Directions
What you return should be the exact lines from the one with "Task: Click the zoom in magnifier icon" to the end of the records below, both included, and no pictures.

+++ Data for review

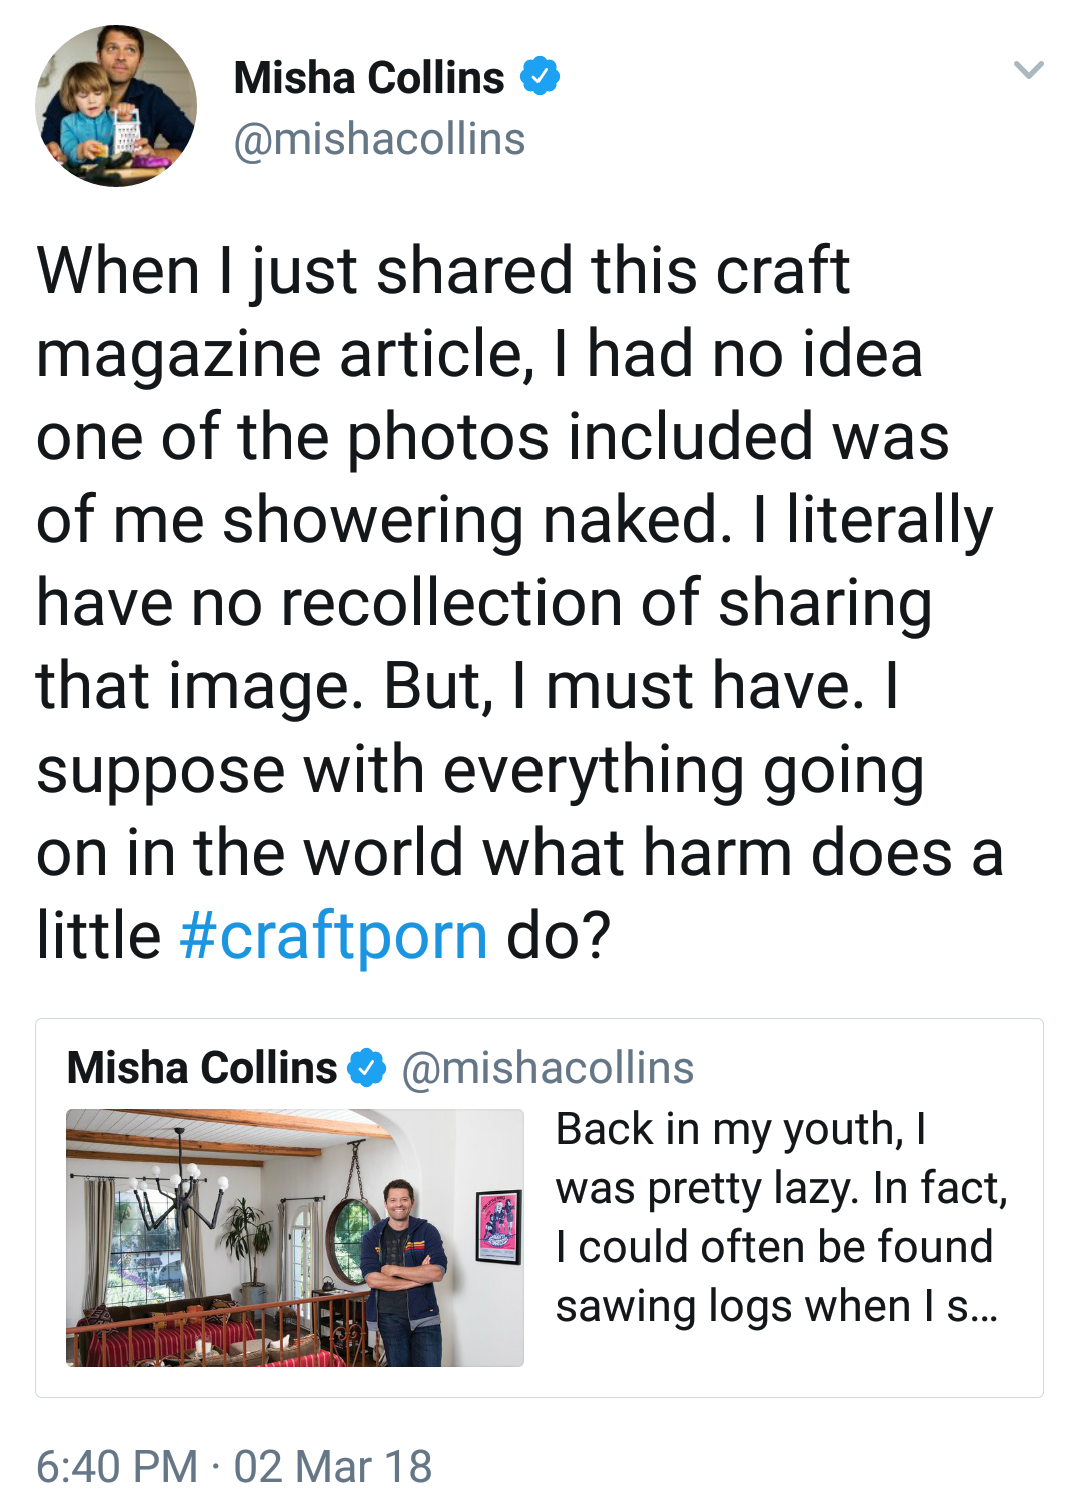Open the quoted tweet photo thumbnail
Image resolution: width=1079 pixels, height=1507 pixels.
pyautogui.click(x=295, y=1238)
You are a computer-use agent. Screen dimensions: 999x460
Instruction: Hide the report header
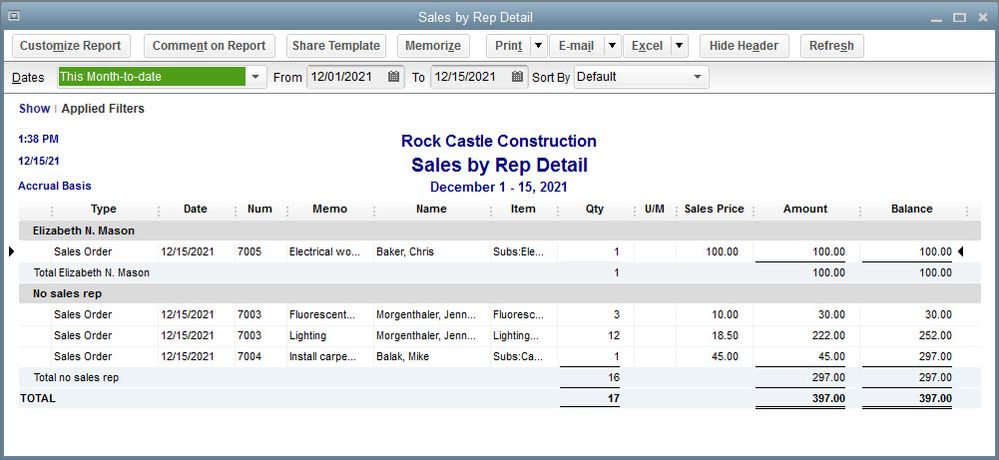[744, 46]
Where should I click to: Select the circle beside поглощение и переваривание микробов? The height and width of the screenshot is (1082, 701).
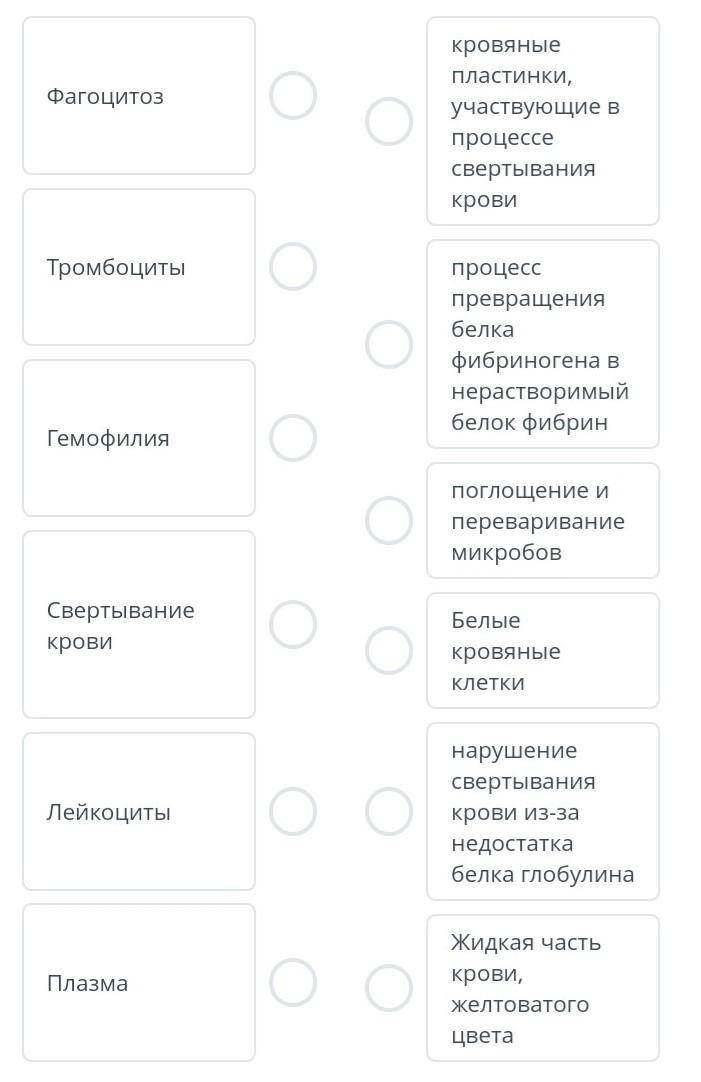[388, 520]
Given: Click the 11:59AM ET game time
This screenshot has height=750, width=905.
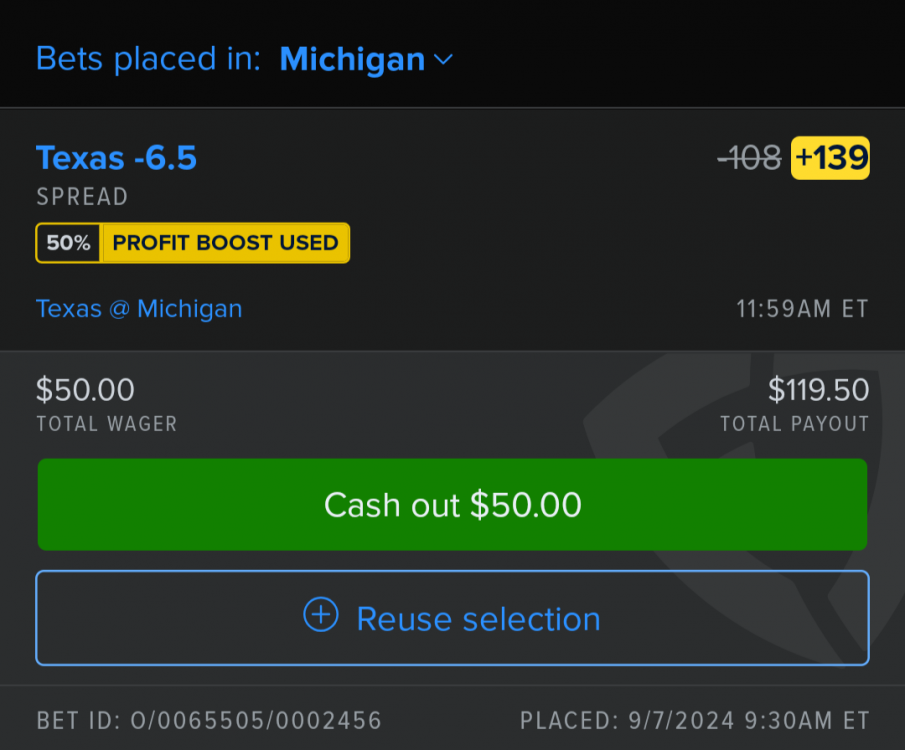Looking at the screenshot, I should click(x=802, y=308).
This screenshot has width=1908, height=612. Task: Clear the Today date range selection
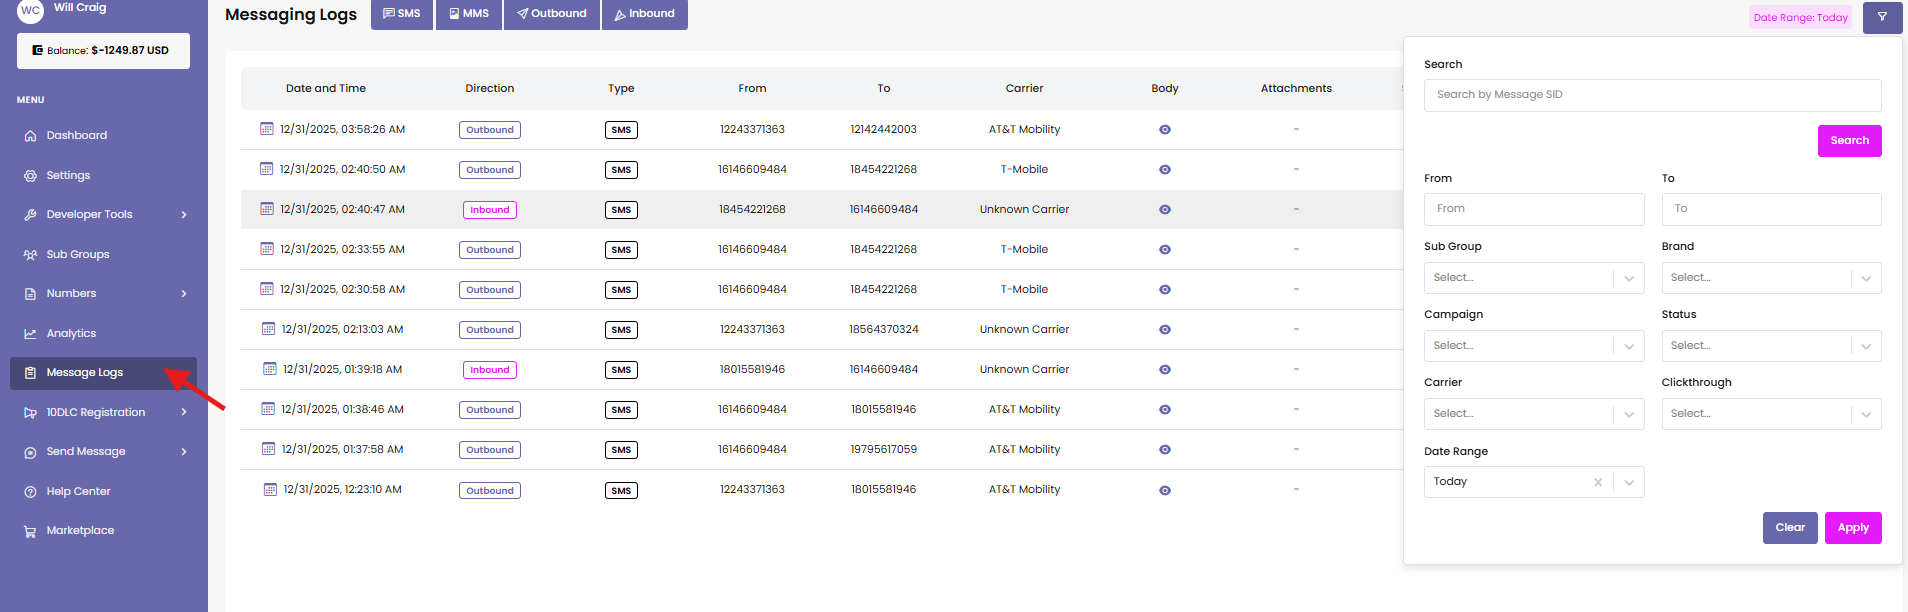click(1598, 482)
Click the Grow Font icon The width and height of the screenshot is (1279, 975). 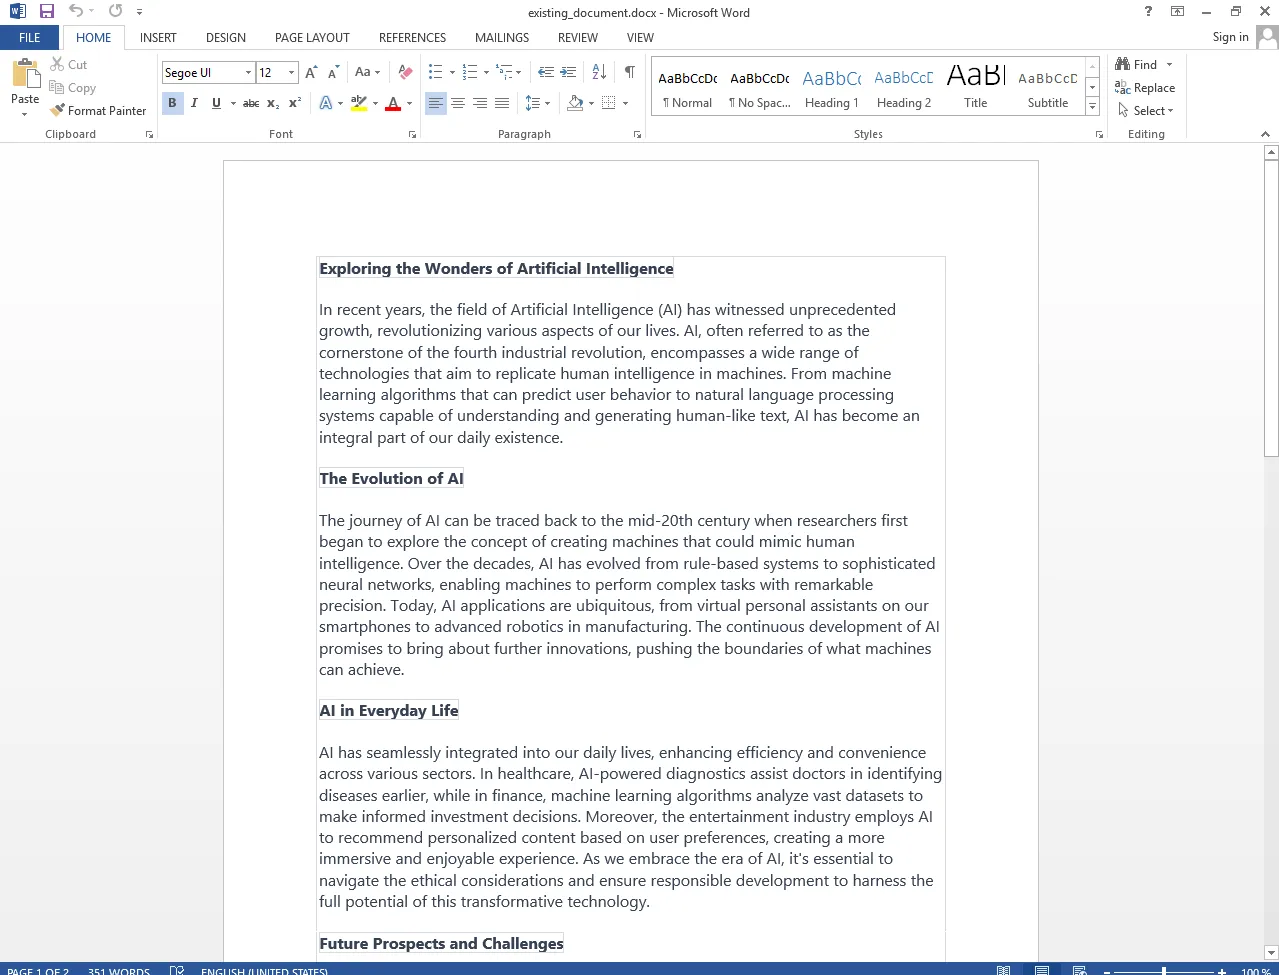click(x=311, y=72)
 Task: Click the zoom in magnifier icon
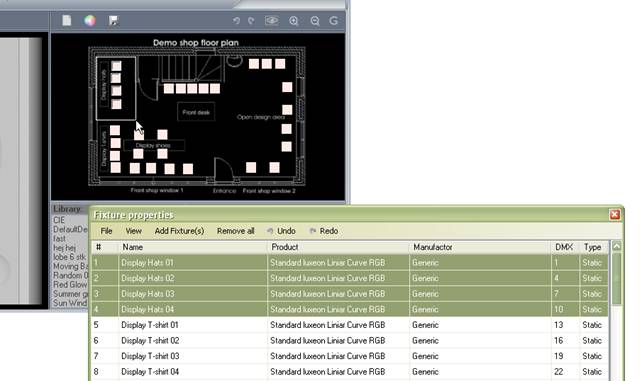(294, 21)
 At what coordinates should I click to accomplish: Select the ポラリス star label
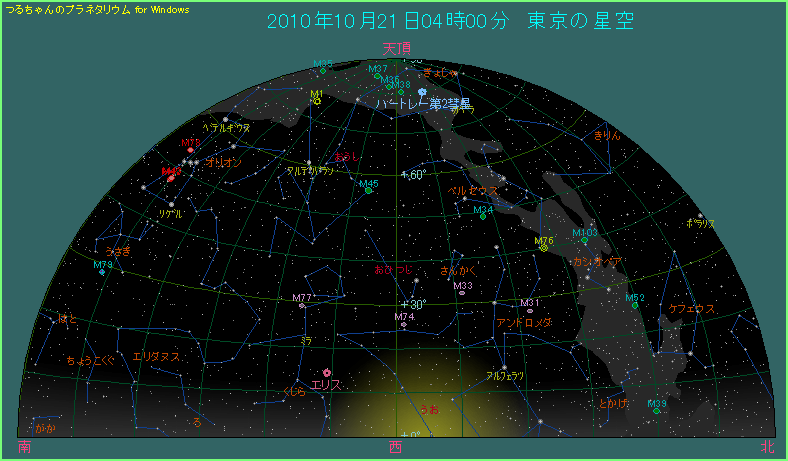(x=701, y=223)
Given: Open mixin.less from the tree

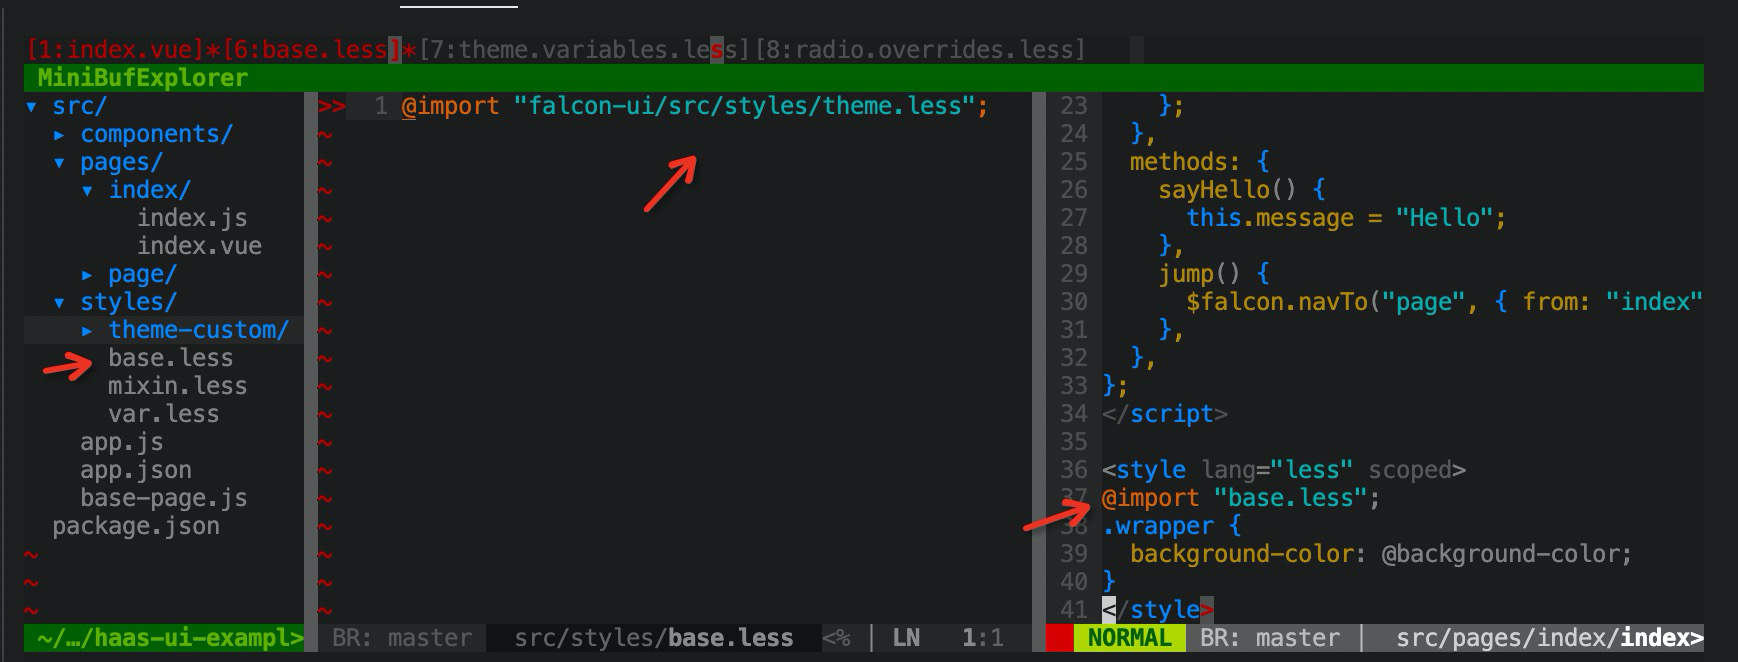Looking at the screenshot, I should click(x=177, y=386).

++++++

Task answer
 Task: Click the zoom in magnifier icon
(294, 21)
 At what coordinates should I click to accomplish: Select the ポラリス star label
(x=701, y=223)
Given: Open mixin.less from the tree

Looking at the screenshot, I should click(x=177, y=386).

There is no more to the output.